OBJETIVO DA TAREFA
Reproduza o trecho selecionado sobre a política ambiental brasileira, começando em "Joel Biden desfralda" e seguindo até "diplomático do Governo.", renomeando "Vice Mourão" para "vice-presidente Mourão".

TRECHO SELECIONADO

☆ ☆ ☆

Joel Biden desfralda a defesa do planeta, tema sensível ao eleitor americano médio, ao considerar a destruição do meio ambiente na América Latina como grave risco imposto à vida nos Estados Unidos. Houve até notícias de que assessores sêniores do candidato teriam procurado o Vice Mourão para melhor se inteirarem das intenções reais do governo brasileiro. Enquanto isso, a fumaça dos incêndios toma conta de parte do Continente e chega ao Sudeste – levando o avião do Presidente Bolsonaro a arremeter há dias. Para desespero cada vez mais acentuado do nosso agronegócio, em vias de ter que pagar o custo astronômico do desastre ambiental e diplomático do Governo.
A disputa eleitoral nos E.U.A levou o prestigiado deputado De Fazio, democrata de Oregon, a propor retaliar importações agrícolas e de proteínas do Brasil de imediato. Até aventando tese já esboçada em discurso na Câmara dos Deputados em Brasília: apuração rigorosa dos incendiários e igualmente pesada punição a eles, que, além de multas milionárias, ficariam impedidos por 10 anos de plantar pasto ou grãos nas terras chacinadas na Amazônia e também no Pantanal. Ideia, de resto, que se implantada com o devido rigor poderia salvar em 2021 o pais dos desatinos desenfreados neste trágico 2020.

☆ ☆ ☆

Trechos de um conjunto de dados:
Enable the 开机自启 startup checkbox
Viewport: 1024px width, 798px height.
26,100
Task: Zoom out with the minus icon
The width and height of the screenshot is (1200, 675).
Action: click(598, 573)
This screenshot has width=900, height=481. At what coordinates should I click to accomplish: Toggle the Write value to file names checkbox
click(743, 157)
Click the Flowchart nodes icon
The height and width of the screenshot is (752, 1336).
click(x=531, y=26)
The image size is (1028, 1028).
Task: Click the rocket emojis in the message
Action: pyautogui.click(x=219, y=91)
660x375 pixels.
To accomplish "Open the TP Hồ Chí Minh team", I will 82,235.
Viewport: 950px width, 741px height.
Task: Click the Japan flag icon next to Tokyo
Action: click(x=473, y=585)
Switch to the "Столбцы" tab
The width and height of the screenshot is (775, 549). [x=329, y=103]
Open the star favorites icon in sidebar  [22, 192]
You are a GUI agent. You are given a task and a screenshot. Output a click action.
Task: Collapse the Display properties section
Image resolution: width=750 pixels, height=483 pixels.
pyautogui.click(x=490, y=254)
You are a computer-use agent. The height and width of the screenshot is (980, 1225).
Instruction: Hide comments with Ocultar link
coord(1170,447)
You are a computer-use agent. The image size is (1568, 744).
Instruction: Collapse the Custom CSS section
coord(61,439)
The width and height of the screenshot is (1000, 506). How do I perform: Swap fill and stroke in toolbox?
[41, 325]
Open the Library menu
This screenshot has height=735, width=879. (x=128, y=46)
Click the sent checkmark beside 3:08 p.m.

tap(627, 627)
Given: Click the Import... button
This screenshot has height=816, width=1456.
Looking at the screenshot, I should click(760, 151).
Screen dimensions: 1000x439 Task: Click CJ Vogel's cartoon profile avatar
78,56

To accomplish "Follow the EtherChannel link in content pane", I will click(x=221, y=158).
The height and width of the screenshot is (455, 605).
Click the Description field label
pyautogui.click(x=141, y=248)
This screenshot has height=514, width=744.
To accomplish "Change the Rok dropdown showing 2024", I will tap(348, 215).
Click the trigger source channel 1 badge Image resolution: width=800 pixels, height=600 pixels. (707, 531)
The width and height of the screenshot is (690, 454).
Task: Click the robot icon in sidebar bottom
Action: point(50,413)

☆ ☆ ☆

EXERCÍCIO CONCLUÍDO
Joel Biden desfralda a defesa do planeta, tema sensível ao eleitor americano médio, ao considerar a destruição do meio ambiente na América Latina como grave risco imposto à vida nos Estados Unidos. Houve até notícias de que assessores sêniores do candidato teriam procurado o vice-presidente Mourão para melhor se inteirarem das intenções reais do governo brasileiro. Enquanto isso, a fumaça dos incêndios toma conta de parte do Continente e chega ao Sudeste – levando o avião do Presidente Bolsonaro a arremeter há dias. Para desespero cada vez mais acentuado do nosso agronegócio, em vias de ter que pagar o custo astronômico do desastre ambiental e diplomático do Governo.